M. Amadou, âgé de 66 ans et qui souffre des yeux selon ses partisans, avait déjà été admis vendredi dans un dispensaire de Filingué pour y être soigné. Mais il avait été ramené en cellule après l'annulation d'une première évacuation vers Niamey, par hélicoptère puis par la route, selon des responsables de l'opposition.

Le secrétaire général du ministère nigérien de la Santé a répondu sur la télévision d'Etat "Télé sahel" reconnaître que "M. Hama Amadou est malade depuis un certain moment".

"Malheureusement l'hélicoptère qui a été mis à sa disposition (vendredi) n'a pas pu décoller", a déclaré le Dr Idrissa Maïga Mahamadou.

"Vus le (mauvais) état de la route et son état de santé, plutôt que de l'évacuer dans une ambulance, le Premier ministre, Brigi Rafini, a jugé utile d'envoyer à Filingué une équipe de médecins spécialistes pour le stabiliser" avant de "voir dans quelles conditions on va l'évacuer à l'hôpital national de Niamey", a-t-il ajouté.

"L'équipe est arrivée à Filingué ce lundi après-midi et est chargée de faire le point.
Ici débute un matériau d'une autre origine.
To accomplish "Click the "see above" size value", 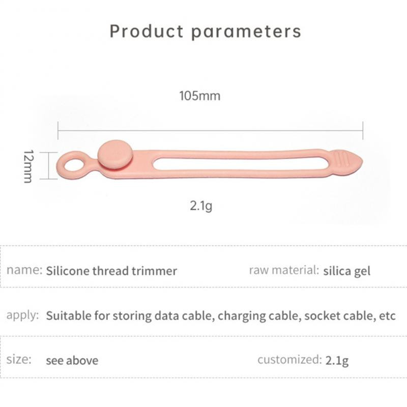I will point(72,361).
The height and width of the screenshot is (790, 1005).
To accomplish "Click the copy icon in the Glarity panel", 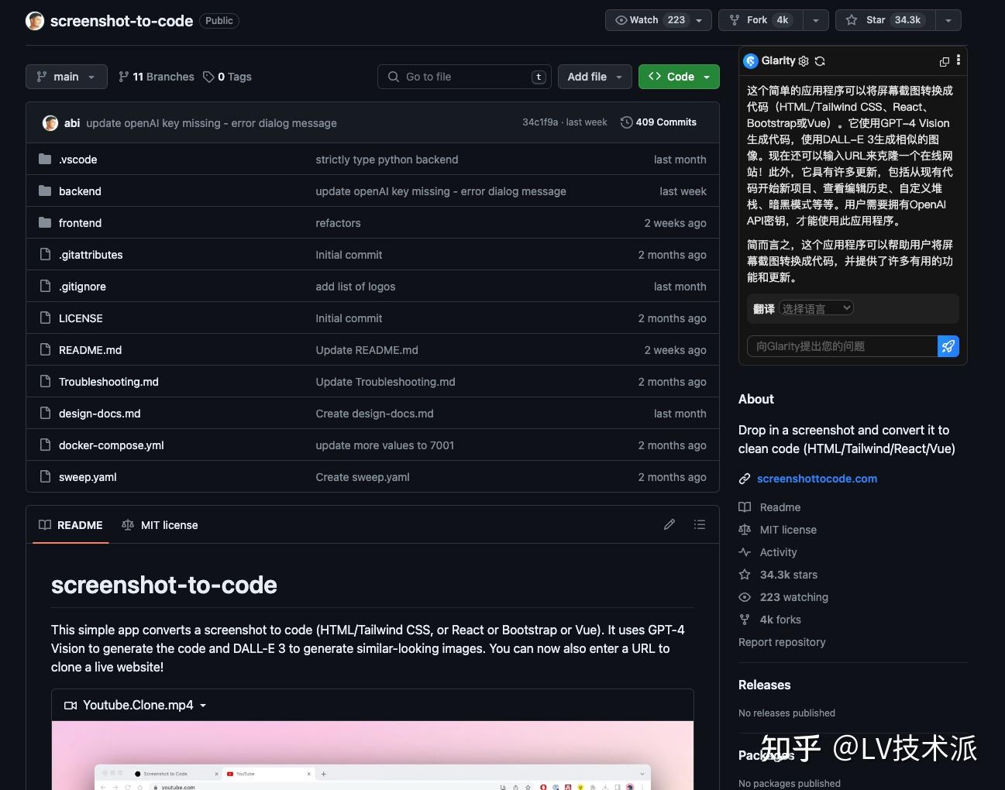I will [x=944, y=61].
Après leur diagnostic on saura exactement" de quoi il souffre. "Personne ne s'oppose à son évacuation. Une fois qu'il sera mis dans des conditions de voyager, il sera évacué" sur Niamey, a-t-il conclu.
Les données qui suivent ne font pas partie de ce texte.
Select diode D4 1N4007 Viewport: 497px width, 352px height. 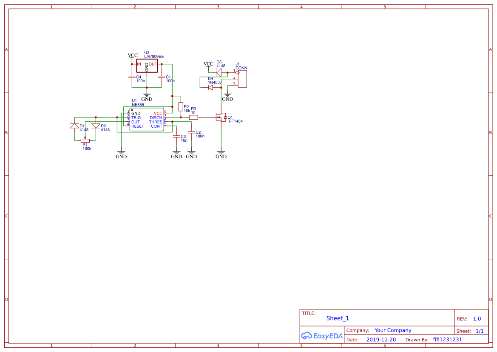click(x=210, y=86)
Le 2 mars, l'opposition a réclamé la libération de l'opposant afin qu'il puisse mener sa campagne et affronter en "toute régularité" le président sortant Mahamadou Issoufou.

La cour d'appel de Niamey, qui a examiné lundi une demande de liberté provisoire pour M. Amadou, rendra une décision le 28 mars. Il est poursuivi pour une affaire de trafic d'enfants qui empoisonne le climat politique nigérien depuis deux ans. Le dossier est de "droit commun", selon le pouvoir, mais "politique" selon le candidat, ancien Premier ministre et ex-président de l'Assemblée, écroué depuis le 14 novembre.

Au premier tour de la présidentielle, le 21 février, M. Amadou qui a battu campagne depuis sa cellule, a obtenu 17,79% des suffrages contre 48,41% au président Issoufou. L'opposition, qui réclame sa libération et a dénoncé des fraudes au premier tour, a appelé à un boycott actif du scrutin tout en maintenant la candidature de M. Amadou.